Begitu tiba di rumah Citra, ia menawarkan Leo dan Tyas untuk mampir namun Leo menolak dengan alasan takut keburu macet di jalan. Ia dan Tyas pun pamit untuk langsung kembali melanjutkan perjalanan mereka
Setelah berterima kasih dan memastikan mobil Leo sudah hilang dari pandangan, Citra pun masuk ke dalam rumah.
Diletakannya belanjaannya di dekat kakinya sementara ia menyandarkan tubuhnya di sofa seraya memejamkan kedua matanya. Tangannya bergerak memijat kepalanya. Perlahan, Citra menyunggingkan senyumnya.
"Mungkin memang ini yang terbaik," gumamnya.
Selama ini, Citra selalu merasa ada setengah hatinya yang ikut terbawa dengan Leo. Ia terus merasa bersalah karena tak mampu mencintai suaminya secara utuh. Citra sering merasa dilema akan jalan hidup yang diambilnya. Benarkah keputusannya untuk menikah kala itu sudah tepat? Jika iya, kenapa Leo hadir kembali dalam hidupnya?
"Baru pulang sayang?"
Citra membuka matanya saat mendengar suara lelaki yang sudah sangat dikenalinya. "Loh, kok kamu gak istirahat? Gimana? Masih pusing gak?" tanyanya.

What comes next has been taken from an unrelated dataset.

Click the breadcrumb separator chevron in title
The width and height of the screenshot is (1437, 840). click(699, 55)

Lelaki itu tersenyum dan berjalan mendekati Citra lalu duduk di pegangan sofa. Dibungkukkannya sedikit punggungnya agar wajahnya dapat mensejajari wajah Citra. "Sudah mendingan kok. Tadi aku sudah tidur sebentar" jawabnya. "Maaf ya gara-gara aku sakit kepala jadi gak bisa jemput kamu," sesalnya
Citra mengangguk mengerti. "Gak apa-apa. Aku yang minta maaf. Kalau dari awal kamu bilang kamu lagi gak enak badan kan aku juga bisa cancel perginya tadi."
"Ya jangan lah, Sayang. Kamu sudah janjian sama teman-teman SMA kamu dari jauh-jauh hari kok, masa iya mau kamu batalin tiba-tiba?"

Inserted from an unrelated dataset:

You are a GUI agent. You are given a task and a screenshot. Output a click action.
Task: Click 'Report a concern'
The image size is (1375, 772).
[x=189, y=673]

"Ya tapi kan gara-gara kamu bela-belain mengantar aku tadi, pas pulangnya sakitmu malah jadi tambah parah," lirih Citra. "Kamu udah betul-betul mendingan? Aku tadi sekalian mampir ke apotek beli obat. Makan dulu yuk terus minum obat."
"Hmm... nggak mau ah."
"Rengga..." gumam Citra dengan sorot mata khawatir menatap suaminya.
Pria itu tersenyum. Satu tangannya kemudian terulur untuk mengusap kepala Citra. "Aku benar-benar udah gak apa-apa kok. Habis tidur terus lihat muka kamu yang tambah cantik kalau lagi khawatir gini sakit kepalaku rasanya langsung hilang," ujarnya membuat Citra yang mendengarnya jadi tertawa kecil.
"Dasar gombal! Malu sama anak kali, Pak," ledek Citra.
"Kenapa malu? Justru biar anak kita tahu kalau papanya ini sangat mencintai mamanya," ujarnya yang kemudian membungkukkan lagi tubuhnya untuk mengecup perut Citra.
Semula Citra memang ragu apakah keputusannya untuk menikah dengan Rengga adalah pilihan yang tepat atau tidak, tapi kini Citra tahu bahwa ia tidak salah memilih. Cinta yang Rengga pupuk untuknya setiap hari, membuat perasaan Citra untuk Rengga pun mulai tumbuh. Terlebih ketika Tuhan menghadirkan malaikat kecil yang sedang tumbuh dan berkembang di dalam rahimnya.
Ditambah lagi sekarang setelah ia melihat Leo bersama perempuan lain, Citra semakin yakin bahwa ini memang jalan yang harus ditempuhnya. Masing-masing dari dirinya dan Leo sudah menemukan kebahagian sendiri. Sekalipun Citra bisa saja menemukan jalur untuk putar balik, tapi ia tidak akan melakukannya. Citra sudah bertekad untuk terus melaju di jalannya sendiri bersama dengan keluarga kecilnya.
Apa yang pernah terjadi di antara dirinya dan Leo dulu hanyalah sebuah masa lalu. Dan memori masa lalu sebaiknya memang hanya untuk dikenang, bukan malah jadi penghalang untuk maju ke depan.
***
"Yas, nanti kita mampir ke—"
"Pulang," potong Tyas sebelum Leo menyelesaikan kalimatnya.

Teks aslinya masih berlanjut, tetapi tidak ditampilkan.